__PROMPT A__:
Answer these questions about the OpenACC post:
(i) Which device is the application being built for?
(ii) After Function 1 processes the data, what does it send an event to?
(iii) Which pragmas are named for offloading Function 1 and Function 2?

__EXTRACT__:
- - -

OpenACC based cuda application for GPU utilization

I am working on an application for the Jetson AGX Xavier, where I aim to utilize the GPU for continuous data processing using OpenACC. I have two functions that I plan to offload to the GPU using OpenACC. These functions will continuously wait for events to process data. Additionally, I have a GPU thread dedicated to managing buffer sharing between the CPU and GPU.

  • GPU Thread: Continuously waits for an event from the CPU. When the CPU fills the buffer and sends an event, the GPU Thread copies the data from the CPU buffer to another buffer on the GPU and triggers an event for Function 1.
  • Function 1: Waits for a data buffer from the GPU Thread via an event. Once triggered, it copies the data from the buffer, processes it, and sends an event to Function 2 on the GPU.
  • Function 2: Waits for the event from Function 1. Upon receiving the event, it processes the data and, after completing the processing, sends the buffer back to the CPU using an event.

My questions are:

  1. Is it possible to handle events using the CUDA events API between the host (CPU) and the GPU Thread, as well as between Function 2 and the CPU?
  2. Can event handling between the GPU Thread and Function 1, as well as between Function 1 and Function 2 (both offloaded using OpenACC kernels pragmas), be implemented effectively?
  3. Furthermore, in my application I want for all processing, including event handling between the GPU Thread, Function 1, and Function 2, to remain entirely on the GPU without involving the CPU once the data has been transferred. Is it ensured in this approach?

Does this approach seem correct?

- - -

__SUPPLIED RECORDS__:
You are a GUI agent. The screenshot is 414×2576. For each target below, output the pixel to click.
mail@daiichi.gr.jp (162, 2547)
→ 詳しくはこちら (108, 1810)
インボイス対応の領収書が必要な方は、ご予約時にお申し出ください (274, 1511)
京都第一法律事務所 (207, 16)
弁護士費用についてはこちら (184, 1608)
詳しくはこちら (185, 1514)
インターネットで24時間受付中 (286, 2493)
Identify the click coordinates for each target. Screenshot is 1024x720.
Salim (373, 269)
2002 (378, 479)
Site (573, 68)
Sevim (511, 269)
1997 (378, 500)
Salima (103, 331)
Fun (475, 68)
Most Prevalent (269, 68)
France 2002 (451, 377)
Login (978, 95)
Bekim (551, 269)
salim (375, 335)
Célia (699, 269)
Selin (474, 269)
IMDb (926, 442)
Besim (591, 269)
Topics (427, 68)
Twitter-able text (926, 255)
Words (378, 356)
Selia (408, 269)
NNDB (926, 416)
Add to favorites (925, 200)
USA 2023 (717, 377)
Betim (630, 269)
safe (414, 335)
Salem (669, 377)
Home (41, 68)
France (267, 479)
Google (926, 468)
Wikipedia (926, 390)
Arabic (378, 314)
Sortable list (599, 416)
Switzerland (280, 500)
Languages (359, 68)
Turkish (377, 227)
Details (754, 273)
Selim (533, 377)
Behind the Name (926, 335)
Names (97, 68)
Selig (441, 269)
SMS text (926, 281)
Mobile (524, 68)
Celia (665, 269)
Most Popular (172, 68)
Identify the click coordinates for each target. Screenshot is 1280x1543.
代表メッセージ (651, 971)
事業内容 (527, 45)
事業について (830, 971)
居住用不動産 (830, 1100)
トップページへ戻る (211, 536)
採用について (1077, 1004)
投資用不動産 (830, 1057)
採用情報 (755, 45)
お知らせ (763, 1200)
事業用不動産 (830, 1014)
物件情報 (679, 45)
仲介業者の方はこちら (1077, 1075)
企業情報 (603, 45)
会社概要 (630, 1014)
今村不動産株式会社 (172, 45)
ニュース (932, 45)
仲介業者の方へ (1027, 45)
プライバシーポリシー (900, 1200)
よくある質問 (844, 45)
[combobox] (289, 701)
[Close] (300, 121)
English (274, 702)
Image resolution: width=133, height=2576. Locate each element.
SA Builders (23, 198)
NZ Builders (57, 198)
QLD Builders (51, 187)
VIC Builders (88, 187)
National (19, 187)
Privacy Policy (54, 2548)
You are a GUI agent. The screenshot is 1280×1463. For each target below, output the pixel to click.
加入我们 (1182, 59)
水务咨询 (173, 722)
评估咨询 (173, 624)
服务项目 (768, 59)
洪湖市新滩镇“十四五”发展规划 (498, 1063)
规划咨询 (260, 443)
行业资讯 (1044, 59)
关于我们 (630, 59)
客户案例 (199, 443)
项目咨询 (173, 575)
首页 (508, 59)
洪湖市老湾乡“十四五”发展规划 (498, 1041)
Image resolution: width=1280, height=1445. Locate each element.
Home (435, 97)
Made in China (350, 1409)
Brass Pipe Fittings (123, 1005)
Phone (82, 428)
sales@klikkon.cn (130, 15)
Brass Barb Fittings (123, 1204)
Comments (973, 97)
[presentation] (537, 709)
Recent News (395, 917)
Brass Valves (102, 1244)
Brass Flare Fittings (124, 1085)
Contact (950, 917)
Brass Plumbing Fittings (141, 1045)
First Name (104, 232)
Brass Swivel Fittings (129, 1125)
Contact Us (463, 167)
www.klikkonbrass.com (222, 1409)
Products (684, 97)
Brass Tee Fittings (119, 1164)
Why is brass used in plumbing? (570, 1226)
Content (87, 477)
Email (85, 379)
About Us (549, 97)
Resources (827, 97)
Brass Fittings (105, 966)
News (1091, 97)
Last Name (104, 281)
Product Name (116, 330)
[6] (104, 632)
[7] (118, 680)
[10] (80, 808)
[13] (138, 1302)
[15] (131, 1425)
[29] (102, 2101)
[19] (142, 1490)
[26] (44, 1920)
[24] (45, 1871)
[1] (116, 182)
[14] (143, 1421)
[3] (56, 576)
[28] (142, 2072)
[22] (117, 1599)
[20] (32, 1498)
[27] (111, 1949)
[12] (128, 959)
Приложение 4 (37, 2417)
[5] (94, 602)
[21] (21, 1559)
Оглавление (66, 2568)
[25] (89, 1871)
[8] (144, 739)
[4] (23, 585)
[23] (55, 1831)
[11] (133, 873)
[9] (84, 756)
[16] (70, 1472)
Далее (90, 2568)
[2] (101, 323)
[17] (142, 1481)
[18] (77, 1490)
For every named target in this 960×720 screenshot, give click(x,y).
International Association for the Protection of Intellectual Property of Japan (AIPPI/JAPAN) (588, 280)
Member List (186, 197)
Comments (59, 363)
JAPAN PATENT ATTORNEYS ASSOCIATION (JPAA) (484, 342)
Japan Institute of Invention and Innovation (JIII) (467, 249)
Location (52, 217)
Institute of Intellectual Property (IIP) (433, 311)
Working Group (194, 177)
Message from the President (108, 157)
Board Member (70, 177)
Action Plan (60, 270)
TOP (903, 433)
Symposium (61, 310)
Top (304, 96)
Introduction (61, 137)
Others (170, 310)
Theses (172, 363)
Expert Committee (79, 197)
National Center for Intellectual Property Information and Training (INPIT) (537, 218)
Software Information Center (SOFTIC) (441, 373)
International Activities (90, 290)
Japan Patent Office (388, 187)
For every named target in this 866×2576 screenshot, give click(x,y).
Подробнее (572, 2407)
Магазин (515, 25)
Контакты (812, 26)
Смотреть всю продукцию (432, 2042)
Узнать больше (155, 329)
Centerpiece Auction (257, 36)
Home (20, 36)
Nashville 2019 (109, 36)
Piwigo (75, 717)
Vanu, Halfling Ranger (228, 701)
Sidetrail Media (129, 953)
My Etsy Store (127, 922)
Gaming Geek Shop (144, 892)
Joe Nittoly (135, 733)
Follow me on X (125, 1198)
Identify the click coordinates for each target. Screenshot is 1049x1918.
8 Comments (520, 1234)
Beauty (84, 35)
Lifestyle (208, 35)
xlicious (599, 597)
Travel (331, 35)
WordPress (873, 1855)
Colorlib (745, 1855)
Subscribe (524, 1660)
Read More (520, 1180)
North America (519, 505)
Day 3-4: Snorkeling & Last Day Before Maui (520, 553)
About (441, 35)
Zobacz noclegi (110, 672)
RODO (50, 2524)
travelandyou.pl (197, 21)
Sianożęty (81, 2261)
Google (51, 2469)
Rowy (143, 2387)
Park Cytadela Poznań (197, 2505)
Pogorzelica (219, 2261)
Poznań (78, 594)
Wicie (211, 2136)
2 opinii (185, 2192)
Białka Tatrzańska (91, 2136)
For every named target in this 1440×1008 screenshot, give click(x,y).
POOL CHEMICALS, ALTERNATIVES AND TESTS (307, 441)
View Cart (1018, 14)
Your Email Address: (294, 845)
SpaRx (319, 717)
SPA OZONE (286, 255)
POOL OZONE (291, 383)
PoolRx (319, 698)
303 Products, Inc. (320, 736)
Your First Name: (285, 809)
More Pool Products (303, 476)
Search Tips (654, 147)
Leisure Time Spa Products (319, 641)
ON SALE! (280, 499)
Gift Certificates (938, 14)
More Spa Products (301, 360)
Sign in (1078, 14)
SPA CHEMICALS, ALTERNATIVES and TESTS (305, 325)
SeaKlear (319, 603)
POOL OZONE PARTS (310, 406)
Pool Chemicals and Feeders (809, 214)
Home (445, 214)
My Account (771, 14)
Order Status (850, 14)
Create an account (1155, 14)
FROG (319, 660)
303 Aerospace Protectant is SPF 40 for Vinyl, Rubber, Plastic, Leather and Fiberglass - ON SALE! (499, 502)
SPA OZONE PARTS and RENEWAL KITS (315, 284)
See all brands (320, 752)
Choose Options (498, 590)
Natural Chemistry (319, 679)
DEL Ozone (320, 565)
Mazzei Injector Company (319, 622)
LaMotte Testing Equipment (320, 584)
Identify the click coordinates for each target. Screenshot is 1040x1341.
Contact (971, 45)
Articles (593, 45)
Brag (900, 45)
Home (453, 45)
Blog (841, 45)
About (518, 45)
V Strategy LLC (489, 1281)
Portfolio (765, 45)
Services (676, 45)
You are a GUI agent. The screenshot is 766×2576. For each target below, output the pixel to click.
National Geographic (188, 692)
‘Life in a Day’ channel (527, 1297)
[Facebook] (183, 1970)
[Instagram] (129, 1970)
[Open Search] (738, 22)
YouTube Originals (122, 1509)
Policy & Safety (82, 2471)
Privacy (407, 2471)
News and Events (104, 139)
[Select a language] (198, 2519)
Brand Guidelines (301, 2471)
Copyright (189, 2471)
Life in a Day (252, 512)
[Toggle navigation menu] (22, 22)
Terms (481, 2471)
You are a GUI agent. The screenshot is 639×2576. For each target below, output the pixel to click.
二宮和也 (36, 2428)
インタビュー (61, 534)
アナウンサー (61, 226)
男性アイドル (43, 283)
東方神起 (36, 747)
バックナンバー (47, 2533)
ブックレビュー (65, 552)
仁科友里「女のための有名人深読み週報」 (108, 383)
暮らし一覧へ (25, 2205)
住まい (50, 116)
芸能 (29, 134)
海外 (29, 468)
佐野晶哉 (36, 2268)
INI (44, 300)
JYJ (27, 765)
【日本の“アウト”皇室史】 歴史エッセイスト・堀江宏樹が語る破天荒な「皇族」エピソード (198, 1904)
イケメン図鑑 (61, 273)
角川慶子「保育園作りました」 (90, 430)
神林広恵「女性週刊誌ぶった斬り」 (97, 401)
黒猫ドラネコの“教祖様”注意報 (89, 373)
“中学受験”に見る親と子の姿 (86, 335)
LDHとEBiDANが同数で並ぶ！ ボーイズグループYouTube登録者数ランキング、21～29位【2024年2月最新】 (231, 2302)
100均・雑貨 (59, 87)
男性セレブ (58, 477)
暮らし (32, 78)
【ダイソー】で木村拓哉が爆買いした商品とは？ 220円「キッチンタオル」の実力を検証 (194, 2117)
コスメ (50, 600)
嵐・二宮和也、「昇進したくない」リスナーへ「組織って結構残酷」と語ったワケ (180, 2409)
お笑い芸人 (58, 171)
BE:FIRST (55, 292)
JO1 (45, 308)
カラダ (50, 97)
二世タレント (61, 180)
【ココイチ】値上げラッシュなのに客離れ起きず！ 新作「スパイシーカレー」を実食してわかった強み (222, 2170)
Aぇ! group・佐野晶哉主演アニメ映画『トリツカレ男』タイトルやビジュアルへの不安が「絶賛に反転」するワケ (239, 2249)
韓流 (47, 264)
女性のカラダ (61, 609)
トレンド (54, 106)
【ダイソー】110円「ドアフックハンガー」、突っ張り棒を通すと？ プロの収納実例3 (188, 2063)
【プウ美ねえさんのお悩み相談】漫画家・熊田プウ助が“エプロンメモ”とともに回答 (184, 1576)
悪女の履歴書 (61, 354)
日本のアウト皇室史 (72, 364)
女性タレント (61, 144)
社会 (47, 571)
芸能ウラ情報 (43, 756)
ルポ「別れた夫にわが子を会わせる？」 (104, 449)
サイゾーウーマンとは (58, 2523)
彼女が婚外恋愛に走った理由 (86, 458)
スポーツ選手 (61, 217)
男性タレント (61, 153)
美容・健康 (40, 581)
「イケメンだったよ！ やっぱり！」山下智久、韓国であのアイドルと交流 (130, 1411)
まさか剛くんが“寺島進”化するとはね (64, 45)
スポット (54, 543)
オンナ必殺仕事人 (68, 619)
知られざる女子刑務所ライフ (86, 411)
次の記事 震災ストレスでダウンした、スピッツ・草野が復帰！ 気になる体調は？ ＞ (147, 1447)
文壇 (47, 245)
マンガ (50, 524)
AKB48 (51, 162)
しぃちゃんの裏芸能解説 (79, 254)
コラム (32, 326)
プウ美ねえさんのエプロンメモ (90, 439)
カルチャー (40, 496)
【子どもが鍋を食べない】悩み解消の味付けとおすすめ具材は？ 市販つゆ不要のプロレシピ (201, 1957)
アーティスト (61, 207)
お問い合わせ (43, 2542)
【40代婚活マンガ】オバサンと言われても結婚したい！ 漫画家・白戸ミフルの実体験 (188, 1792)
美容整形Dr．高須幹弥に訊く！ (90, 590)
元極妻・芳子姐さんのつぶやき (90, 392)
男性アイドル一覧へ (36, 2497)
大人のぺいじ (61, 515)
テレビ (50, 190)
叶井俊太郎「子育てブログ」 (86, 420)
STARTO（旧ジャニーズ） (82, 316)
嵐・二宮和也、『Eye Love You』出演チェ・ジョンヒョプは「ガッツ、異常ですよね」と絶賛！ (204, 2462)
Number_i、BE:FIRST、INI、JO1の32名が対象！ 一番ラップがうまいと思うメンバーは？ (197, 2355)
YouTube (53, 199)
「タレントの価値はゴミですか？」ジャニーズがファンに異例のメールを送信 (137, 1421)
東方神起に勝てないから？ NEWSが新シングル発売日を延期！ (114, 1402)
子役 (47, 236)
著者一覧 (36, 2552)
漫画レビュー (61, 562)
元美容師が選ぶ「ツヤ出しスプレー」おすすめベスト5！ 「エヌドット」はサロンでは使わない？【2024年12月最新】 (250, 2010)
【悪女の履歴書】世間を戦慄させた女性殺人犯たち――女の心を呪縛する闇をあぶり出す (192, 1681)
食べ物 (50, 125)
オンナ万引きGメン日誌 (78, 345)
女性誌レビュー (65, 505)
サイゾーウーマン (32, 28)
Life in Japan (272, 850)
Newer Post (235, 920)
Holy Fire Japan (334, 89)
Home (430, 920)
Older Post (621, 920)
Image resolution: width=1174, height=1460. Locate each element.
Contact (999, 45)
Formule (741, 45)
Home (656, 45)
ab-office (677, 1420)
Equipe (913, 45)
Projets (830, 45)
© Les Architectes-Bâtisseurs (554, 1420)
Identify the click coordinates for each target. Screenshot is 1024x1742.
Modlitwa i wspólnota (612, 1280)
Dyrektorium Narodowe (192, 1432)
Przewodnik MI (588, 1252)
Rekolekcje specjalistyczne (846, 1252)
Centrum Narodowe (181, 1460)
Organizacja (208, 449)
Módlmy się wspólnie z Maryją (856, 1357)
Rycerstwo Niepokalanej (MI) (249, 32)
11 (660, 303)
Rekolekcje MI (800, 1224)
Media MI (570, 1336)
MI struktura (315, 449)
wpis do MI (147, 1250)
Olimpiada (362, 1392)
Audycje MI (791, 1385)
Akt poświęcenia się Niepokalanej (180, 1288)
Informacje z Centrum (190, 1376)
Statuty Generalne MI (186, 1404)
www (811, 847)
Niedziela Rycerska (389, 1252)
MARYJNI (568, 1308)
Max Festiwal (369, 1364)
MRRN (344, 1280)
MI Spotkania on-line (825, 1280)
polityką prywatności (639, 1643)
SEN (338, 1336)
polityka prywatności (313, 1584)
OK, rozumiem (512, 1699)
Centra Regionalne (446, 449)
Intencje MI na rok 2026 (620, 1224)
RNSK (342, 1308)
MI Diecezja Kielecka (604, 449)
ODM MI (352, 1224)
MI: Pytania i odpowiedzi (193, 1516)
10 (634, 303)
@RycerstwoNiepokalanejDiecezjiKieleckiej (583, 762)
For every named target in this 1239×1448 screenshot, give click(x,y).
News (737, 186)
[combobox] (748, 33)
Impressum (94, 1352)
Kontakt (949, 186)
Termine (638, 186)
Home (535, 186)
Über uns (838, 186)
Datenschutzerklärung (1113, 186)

- - -

__PROMPT B__:
In the records, reproduce everything from the line containing "食べ物 (50, 125)" down to the line containing "Home (656, 45)", substituting "Entry" for "Post" and leaving all else unchanged. Return only those lines.

__REPLY A__:
(i) The Jetson AGX Xavier.
(ii) Function 2 on the GPU.
(iii) OpenACC kernels pragmas.

__REPLY B__:
食べ物 (50, 125)
オンナ万引きGメン日誌 (78, 345)
女性誌レビュー (65, 505)
サイゾーウーマン (32, 28)
Life in Japan (272, 850)
Newer Entry (235, 920)
Holy Fire Japan (334, 89)
Home (430, 920)
Older Entry (621, 920)
Image resolution: width=1174, height=1460. Locate each element.
Contact (999, 45)
Formule (741, 45)
Home (656, 45)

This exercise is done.